According to The Charisma Myth, charisma isn’t an innate quality, but is rather something that you project through a combination of warmth, presence, and power. Since you’ve been invited to teach and are introduced as an expert, you’ll rarely be lacking in “power”. But both warmth and presence need to be built from scratch each time you step in front of a new audience, and trapping yourself behind the podium absolutely obliterates your chances to do so.
Strong “presence” means that the audience feels that you’re completely focused on them, and that there’s nothing in the world which is more important to you than they are. This comes across naturally when you’re standing at the front of the stage, with nothing between you and them, speaking right to them, human to human. But what do you think happens if you’ve got a podium, a laptop, and an infinitely distracting screen right in front of you?
Strong “warmth” means that you seem friendly, approachable, and humble. If you’re all “power” and no “warmth”, then you come across as impressive, but also hostile, arrogant, and unapproachable. (Having all warmth and no power, on the other hand, makes you seem weak, flimsy, and overeager to please. You need both.) Stepping out from behind the “protection” of the podium goes a long way toward making yourself seem vulnerable, human, and available to your attendees. They’ll feel more comfortable asking questions, and more comfortable revealing their own weakness.
Although charisma is a big topic with plenty to talk about, here are the top “quick fix” tips:
Get a slide clicker and stop standing behind your laptop
Get a wristwatch and classroom timer and stop using your phone as a clock/timer (holding a phone makes you seem cold and distracted)
If you assign exercises, walk the room while students are working and listen in on them thinking and talking to each other (helps warmth and presence, and also helps you teach better)

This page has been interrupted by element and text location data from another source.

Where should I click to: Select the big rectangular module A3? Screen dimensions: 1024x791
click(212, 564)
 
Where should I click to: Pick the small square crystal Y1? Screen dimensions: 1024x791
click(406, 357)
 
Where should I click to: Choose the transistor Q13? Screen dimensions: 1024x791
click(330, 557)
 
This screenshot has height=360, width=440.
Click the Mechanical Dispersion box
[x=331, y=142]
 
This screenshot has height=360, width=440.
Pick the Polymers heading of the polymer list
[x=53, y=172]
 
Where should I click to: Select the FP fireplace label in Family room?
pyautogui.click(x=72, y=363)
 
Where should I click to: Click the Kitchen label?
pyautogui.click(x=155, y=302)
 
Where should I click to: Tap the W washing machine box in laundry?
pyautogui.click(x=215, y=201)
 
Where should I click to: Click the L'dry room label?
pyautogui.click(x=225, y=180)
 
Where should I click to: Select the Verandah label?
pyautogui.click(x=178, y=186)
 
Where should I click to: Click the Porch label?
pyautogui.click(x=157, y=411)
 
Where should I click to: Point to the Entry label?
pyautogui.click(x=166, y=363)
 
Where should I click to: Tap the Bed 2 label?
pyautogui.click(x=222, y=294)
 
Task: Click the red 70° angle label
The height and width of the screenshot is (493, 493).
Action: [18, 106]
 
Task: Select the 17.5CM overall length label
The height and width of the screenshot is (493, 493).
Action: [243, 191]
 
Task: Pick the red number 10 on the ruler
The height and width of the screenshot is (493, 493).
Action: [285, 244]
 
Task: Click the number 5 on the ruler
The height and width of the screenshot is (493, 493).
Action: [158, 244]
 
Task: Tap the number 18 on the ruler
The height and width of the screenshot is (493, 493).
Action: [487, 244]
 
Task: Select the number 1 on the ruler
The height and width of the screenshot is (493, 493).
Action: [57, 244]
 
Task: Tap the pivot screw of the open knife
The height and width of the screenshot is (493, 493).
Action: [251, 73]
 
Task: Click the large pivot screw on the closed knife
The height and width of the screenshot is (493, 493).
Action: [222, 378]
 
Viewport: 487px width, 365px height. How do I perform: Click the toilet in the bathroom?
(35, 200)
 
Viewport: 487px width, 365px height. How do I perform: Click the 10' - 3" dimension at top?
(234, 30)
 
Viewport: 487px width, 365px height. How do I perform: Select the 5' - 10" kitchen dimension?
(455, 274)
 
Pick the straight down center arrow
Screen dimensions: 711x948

Let people finish asking questions before you jump to answer them
Watch videos of yourself teaching to see where you fidget and pace, and then get rid of whatever you’re fidgeting with
Projecting charisma isn’t about faking your personality or turning into a superstar. It’s just about making small changes to your behaviour (and your equipment!) which cause you to come across just like you already are with your friends: friendly (warm), competent (powerful), and there for them (present). But you need a clicker. Get one!